Living overseas is hard. Away from family and friends that I grew up with, I had my fair share of struggle trying to assimilate into the Australian culture making new friends and calling this new foreign country ‘home’.
Frankly, to me, becoming ‘an Aussie’ you need to be white, beach loving, outdoorsy, extroverted and helpful (even towards strangers). Quite different to my Chinese culture really. In fact, you could say it’s almost the complete opposite. We Chinese in general value materialism, convenience (one stop shop for everything – hence we prefer to do things indoor), introverts (those who don’t say a lot of words, yet when they speak, they speak a lot of wisdom) and… we’re quite unhelpful towards strangers when asked for help.
This is me braving myself eating escargot in Paris, France.
If this is how the media portrays that these are the criteria in order to become a ‘real’ Aussie, whatever that means, then I’m screwed. As first of all, I’m clearly Asian and I don’t look white at all from any angle (as evidenced from my photo above). When I moved here to Australia during my teenage years, I struggled to find my identity. Like how much of my culture should I still preserve, for example taking off your shoes when you are in the house or the fact that I really like karaoke and bubble tea. Or on a more serious note, sometimes I just don’t feel comfortable being all open and friendly towards people that I just met, not that I hate you of course. Maybe a little bit.
As years go by, I came to realize that if I want to stay in Australia I need to play by the rules. I used to dislike the beach as Chinese people prefer to stay indoors and avoid the sun for fear of being perceived as coming from a lower socio-economic class. But now I absolutely love the beach, any day I get when the sun’s out, I head down to the beach. I used to also be quite shy around people that I just met, but now I found myself to be more at ease and make friends more easily. People say they either love me thinking I’m cool or they hate me for whatever reason. Their loss really. I also try to be as helpful as I can, whereas in the past I would avoid talking to strangers on the street at all cost for fear they were going to steal my purse or something.
However at the same time, I would never be an Aussie Aussie as that’s just not who I am and it’s not the way that I was being brought up. It would be different for you if you were born here or moved here when you were really young. So I guess the golden question is “how much should I preserve my own culture and how much should I try and assimilate into my new culture?” I wish there is just one standard answer to this, but this really depends on how comfortable and how well you are in adjusting yourself in a new environment.
For me, it took at least a couple of years to be comfortable in speaking English without thinking too much about it. Don’t get me wrong I still do make a lot of mistakes and pronounce words in English that no one can understand. But that’s okay. It’s all part of learning. Don’t beat yourself too much about it if you feel people can’t understand you or they snob you off. Remember it’s their loss. You do what you can every day and set your mind in getting better, which depends more on your own initiative or will than results. People disappoint you.
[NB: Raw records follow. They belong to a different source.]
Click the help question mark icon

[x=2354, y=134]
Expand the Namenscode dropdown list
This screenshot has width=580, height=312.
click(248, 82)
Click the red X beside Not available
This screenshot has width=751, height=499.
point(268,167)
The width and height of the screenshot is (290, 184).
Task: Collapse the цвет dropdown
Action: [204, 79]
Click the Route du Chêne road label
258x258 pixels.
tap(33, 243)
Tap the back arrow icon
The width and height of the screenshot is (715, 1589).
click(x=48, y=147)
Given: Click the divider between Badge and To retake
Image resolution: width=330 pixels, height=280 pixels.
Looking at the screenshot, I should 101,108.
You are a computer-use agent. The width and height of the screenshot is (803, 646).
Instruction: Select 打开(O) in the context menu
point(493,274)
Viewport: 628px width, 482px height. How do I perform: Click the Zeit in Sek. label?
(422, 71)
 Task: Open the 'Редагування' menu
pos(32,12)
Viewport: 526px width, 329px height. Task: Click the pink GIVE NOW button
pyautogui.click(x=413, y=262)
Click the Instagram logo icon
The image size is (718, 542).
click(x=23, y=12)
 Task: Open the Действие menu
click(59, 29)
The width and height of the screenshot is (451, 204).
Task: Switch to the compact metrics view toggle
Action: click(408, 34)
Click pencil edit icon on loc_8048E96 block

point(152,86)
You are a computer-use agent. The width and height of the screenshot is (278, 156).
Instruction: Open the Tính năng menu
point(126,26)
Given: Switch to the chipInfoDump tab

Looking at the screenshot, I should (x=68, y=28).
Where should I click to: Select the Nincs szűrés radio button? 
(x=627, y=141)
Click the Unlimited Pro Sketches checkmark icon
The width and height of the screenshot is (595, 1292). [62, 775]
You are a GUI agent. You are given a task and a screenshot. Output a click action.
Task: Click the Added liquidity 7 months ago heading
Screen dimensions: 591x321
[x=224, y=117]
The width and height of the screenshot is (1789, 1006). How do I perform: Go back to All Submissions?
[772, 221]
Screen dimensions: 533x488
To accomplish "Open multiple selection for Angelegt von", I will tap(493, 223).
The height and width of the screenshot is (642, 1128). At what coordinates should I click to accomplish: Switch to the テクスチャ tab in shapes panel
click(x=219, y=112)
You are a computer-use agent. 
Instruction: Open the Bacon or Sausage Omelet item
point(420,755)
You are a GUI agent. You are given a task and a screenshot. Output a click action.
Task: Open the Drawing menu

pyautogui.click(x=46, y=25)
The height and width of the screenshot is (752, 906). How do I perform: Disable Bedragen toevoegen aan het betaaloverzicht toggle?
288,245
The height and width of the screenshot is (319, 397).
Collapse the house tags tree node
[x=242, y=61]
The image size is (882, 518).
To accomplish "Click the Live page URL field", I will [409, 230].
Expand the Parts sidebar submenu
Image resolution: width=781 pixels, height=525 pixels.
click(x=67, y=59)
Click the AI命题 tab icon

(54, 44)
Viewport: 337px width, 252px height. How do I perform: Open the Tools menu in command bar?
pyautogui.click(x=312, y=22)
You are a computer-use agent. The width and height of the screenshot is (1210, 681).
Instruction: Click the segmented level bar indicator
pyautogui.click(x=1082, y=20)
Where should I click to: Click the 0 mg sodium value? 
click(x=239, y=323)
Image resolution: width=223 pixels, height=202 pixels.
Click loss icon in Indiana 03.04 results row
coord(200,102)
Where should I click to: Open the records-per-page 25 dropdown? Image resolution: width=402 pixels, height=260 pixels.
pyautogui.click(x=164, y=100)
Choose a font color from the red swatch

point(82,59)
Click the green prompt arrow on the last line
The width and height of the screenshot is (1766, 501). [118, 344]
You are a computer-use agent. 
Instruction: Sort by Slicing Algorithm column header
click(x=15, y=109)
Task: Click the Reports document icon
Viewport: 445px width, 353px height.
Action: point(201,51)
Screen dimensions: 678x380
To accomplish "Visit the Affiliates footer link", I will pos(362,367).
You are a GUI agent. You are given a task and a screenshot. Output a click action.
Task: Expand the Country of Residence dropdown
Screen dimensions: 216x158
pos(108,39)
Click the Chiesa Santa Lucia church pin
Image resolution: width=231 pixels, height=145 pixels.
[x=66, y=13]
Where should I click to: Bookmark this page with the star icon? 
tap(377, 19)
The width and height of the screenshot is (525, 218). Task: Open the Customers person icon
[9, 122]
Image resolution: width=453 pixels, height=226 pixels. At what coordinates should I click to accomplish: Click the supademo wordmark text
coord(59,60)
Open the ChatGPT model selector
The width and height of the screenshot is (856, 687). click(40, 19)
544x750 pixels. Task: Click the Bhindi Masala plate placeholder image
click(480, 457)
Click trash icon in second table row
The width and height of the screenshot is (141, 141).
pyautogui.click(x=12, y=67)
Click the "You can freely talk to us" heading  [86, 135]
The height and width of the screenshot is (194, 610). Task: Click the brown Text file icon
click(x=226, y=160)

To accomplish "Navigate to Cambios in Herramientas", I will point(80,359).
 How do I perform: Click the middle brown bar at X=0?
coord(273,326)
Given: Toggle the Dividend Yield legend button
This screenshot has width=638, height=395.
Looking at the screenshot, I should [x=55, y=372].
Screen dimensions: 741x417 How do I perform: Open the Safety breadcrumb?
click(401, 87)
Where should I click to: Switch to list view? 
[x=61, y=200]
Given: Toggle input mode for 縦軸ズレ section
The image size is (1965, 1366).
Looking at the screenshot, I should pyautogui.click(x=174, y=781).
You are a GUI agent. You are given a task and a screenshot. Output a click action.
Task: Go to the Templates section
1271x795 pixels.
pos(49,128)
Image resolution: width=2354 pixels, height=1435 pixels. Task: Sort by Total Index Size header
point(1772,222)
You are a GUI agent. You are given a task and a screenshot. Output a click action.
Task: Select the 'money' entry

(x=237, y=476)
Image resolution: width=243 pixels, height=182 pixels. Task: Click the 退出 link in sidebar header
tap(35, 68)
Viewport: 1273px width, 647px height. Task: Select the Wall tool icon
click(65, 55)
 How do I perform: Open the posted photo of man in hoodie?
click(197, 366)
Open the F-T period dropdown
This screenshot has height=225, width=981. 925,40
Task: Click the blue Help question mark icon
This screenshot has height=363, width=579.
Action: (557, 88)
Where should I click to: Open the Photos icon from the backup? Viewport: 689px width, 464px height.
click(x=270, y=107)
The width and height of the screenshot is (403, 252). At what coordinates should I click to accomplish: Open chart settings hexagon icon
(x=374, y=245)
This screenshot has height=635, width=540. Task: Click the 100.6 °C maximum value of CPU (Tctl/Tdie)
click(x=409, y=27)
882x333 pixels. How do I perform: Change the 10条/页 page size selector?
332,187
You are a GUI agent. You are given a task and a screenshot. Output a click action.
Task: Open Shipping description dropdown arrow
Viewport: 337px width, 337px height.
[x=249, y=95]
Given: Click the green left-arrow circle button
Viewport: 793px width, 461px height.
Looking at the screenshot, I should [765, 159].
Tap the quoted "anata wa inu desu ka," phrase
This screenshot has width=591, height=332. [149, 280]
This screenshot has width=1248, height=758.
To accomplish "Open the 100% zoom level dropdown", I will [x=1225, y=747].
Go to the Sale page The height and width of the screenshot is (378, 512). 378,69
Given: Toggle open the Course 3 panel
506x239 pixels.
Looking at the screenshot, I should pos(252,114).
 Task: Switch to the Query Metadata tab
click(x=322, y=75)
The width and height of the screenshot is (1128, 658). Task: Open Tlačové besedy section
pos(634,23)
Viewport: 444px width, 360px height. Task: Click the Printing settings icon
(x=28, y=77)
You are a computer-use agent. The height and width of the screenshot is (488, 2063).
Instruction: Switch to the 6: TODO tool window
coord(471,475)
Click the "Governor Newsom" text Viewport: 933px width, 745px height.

Whereas making friends with the locals, this also takes time. Obviously it goes two ways, some people just have absolutely no interest in learning about your culture and that’s fine. It’s part of life. You meet people that you do and don’t get along with (regardless of cultural context). Focus on those who also have an interest in your culture so they will also be more patient if you were struggling to explain yourself (which happens to me too many times! Thank God for those lovely friends).
So what about you? Do you find that you can relate to my stories? What’s your experience in moving and living in Australia or in a country that’s foreign to yours?